All of the data that follows is to be printed exactly, without pictures.

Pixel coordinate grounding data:
====

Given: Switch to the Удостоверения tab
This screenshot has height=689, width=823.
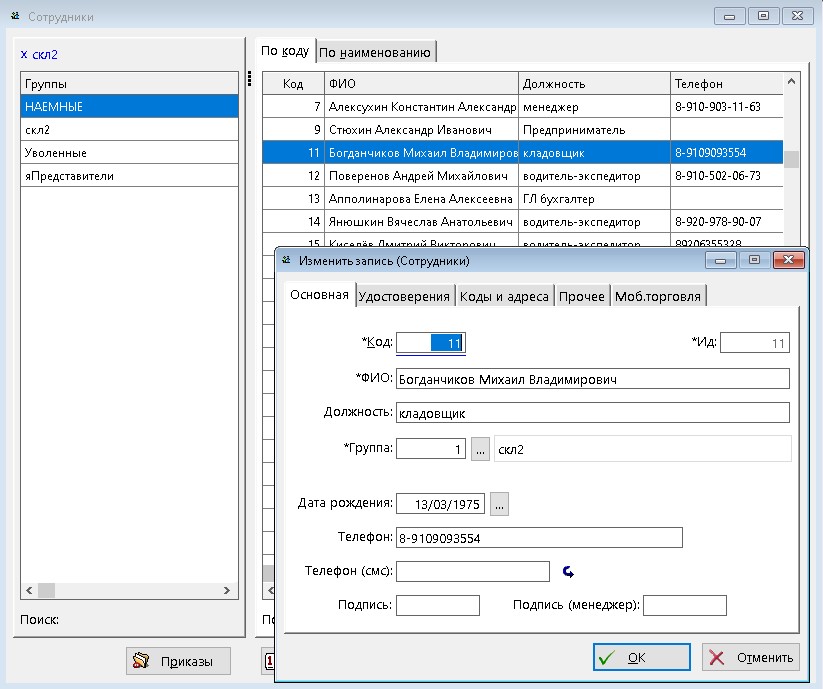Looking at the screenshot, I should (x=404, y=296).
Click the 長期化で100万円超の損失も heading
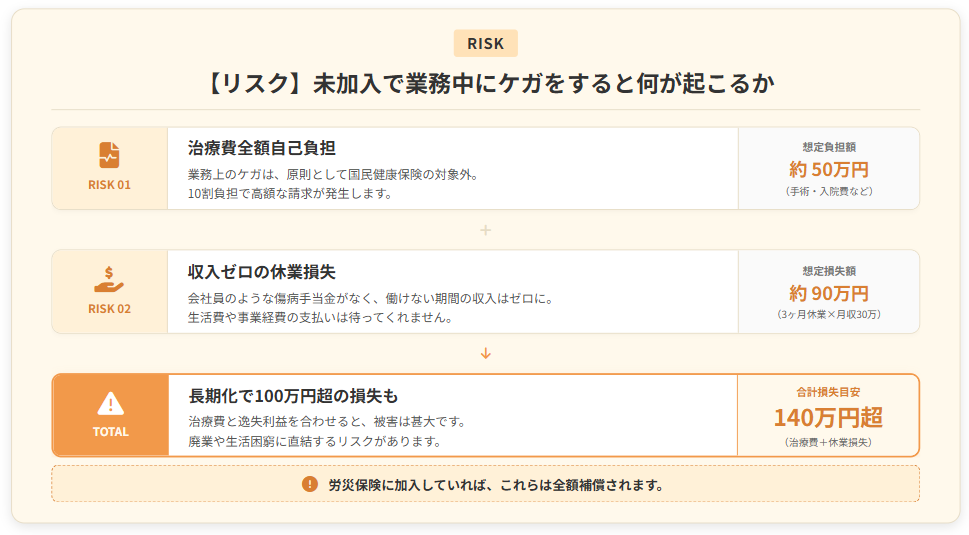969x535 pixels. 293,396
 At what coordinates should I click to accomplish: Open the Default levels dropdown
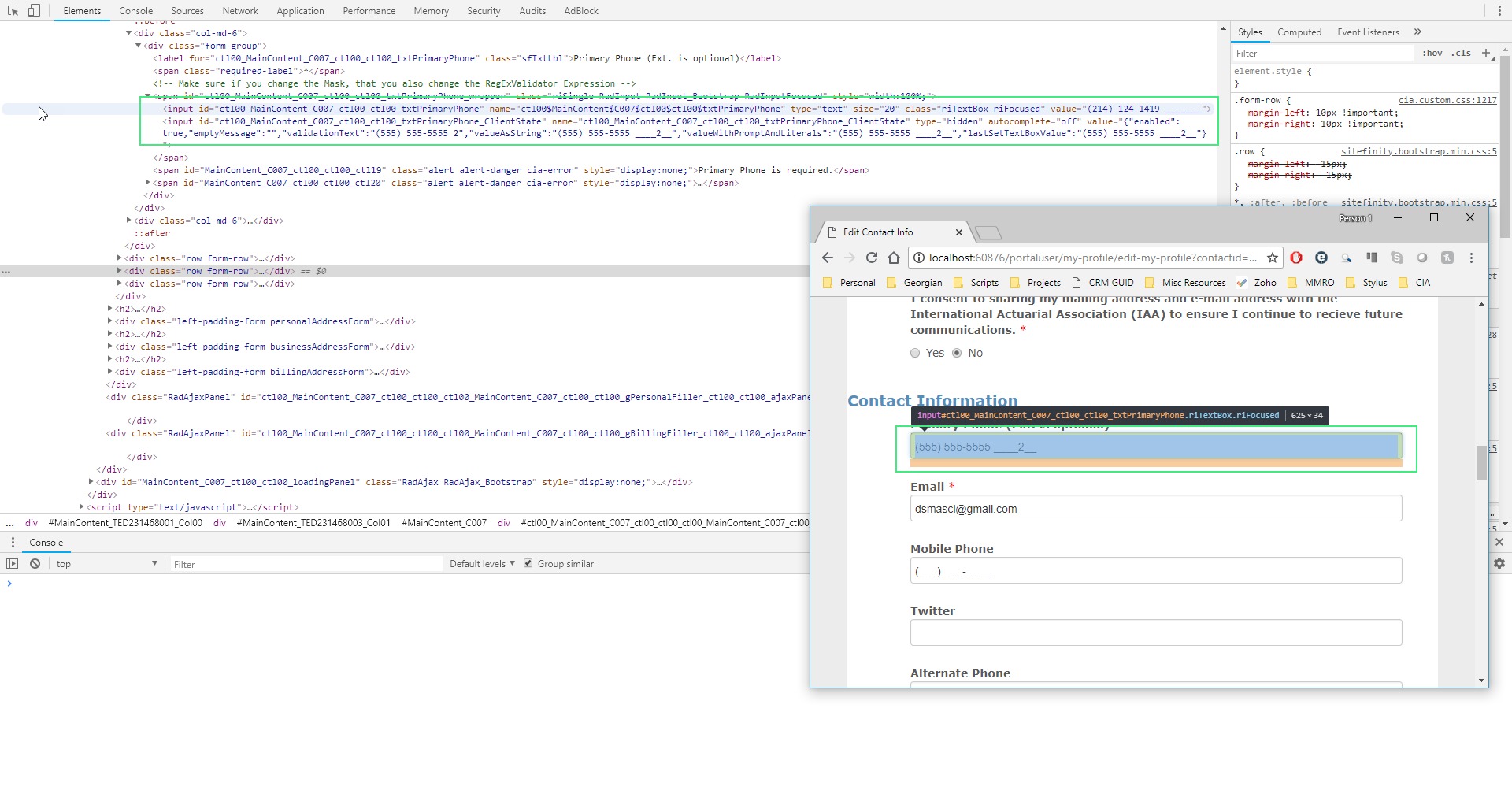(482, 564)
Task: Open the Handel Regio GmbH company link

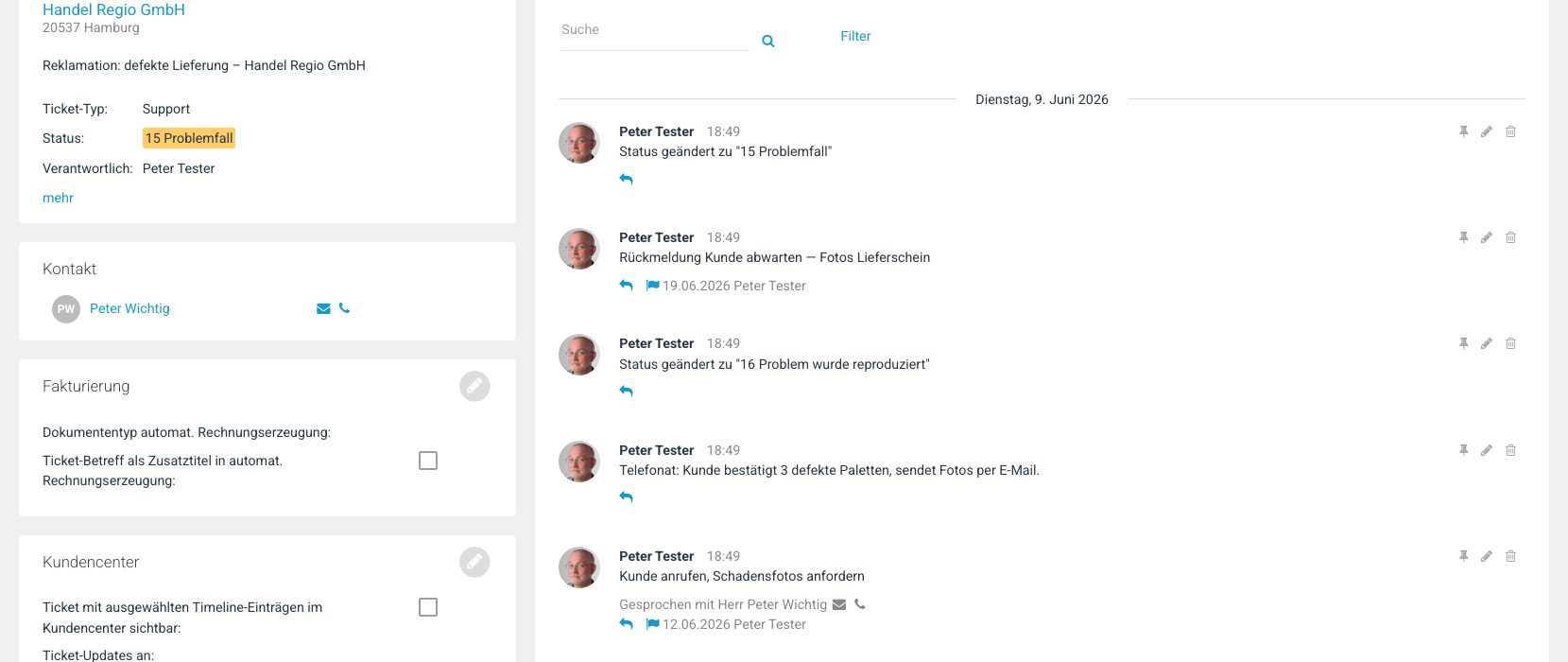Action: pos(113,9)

====

EXERCISE RESULT:
Given: Switch to the Удостоверения tab
This screenshot has height=689, width=823.
Looking at the screenshot, I should (x=404, y=296).
Click the 長期化で100万円超の損失も heading
969x535 pixels. 293,396
 At what coordinates should I click to accomplish: Open the Default levels dropdown
(482, 564)
Task: Open the Handel Regio GmbH company link

Action: pos(113,9)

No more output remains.